Collected data entries —
⟨

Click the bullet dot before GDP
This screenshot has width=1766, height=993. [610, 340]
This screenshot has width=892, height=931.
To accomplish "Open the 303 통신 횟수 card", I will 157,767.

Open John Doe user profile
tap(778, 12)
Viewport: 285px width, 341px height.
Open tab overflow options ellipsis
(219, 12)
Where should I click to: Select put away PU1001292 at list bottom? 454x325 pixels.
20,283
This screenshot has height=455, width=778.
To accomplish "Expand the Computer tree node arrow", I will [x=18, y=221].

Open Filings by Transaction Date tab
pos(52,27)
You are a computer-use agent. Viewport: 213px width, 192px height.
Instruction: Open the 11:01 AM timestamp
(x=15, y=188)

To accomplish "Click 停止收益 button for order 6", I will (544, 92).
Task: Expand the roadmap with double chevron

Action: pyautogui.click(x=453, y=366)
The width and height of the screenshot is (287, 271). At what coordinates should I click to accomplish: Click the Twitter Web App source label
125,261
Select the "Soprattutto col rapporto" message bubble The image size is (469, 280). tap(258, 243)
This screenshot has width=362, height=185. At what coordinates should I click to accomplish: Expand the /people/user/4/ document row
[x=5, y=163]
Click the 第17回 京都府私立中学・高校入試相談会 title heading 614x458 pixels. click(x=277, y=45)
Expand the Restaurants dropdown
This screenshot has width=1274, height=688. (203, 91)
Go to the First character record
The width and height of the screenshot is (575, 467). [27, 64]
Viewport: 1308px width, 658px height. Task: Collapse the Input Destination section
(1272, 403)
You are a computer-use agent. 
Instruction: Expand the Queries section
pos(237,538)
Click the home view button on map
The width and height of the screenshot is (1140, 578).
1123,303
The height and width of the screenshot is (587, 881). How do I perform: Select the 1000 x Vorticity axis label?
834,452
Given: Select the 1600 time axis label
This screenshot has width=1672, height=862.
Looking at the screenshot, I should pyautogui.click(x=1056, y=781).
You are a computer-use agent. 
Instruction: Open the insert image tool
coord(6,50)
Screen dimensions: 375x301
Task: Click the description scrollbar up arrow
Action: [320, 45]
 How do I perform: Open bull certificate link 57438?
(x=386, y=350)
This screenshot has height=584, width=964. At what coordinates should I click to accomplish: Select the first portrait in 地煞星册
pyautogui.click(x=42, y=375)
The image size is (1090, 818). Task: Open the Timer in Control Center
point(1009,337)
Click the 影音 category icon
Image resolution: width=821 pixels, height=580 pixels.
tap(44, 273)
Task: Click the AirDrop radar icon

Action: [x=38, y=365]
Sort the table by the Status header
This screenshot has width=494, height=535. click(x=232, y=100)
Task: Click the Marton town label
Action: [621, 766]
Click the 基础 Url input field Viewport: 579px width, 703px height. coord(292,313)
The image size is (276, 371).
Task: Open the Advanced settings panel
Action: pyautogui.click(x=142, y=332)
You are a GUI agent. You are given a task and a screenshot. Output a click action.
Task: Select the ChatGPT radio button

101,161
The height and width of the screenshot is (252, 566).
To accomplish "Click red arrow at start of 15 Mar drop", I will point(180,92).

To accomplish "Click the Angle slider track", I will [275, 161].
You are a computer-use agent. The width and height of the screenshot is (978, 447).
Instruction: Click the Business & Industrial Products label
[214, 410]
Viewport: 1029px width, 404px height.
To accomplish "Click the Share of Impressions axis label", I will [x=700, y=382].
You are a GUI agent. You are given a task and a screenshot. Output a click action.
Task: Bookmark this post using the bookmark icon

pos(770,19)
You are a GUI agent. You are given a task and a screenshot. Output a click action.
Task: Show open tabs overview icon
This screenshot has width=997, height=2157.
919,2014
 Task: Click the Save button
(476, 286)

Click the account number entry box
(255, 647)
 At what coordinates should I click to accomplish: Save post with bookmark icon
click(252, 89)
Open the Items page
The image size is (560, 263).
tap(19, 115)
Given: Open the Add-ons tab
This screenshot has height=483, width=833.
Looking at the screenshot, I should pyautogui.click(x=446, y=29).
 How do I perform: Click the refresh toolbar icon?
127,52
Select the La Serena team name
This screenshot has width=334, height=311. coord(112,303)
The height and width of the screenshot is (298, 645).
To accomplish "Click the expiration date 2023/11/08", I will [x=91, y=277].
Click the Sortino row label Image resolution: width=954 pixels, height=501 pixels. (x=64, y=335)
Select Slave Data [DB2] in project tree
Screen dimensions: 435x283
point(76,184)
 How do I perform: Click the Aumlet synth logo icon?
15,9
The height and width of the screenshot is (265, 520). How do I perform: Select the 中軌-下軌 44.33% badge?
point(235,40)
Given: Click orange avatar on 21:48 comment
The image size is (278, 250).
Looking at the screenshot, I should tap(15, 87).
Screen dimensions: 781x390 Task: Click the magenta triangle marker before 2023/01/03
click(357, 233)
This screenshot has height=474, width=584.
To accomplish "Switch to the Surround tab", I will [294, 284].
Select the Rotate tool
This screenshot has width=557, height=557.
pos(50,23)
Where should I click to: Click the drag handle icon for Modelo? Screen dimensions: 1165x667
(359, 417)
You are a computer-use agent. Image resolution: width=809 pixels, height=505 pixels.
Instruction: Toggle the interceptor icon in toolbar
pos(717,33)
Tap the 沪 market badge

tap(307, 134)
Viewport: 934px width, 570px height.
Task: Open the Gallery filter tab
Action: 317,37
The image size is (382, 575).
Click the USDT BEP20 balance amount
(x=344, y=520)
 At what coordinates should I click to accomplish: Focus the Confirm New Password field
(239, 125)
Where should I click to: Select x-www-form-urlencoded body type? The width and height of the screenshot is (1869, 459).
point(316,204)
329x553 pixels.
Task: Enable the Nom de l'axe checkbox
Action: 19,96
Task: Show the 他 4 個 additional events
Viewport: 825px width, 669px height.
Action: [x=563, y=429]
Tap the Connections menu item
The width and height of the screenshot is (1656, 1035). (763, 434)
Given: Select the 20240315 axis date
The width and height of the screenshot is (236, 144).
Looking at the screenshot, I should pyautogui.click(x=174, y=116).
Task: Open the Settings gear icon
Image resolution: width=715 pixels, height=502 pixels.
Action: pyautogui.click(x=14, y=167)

⟩

Instructions for the task — Tell how many lines in the entries contain the string "Show", and give nothing beyond the number.

The answer — 2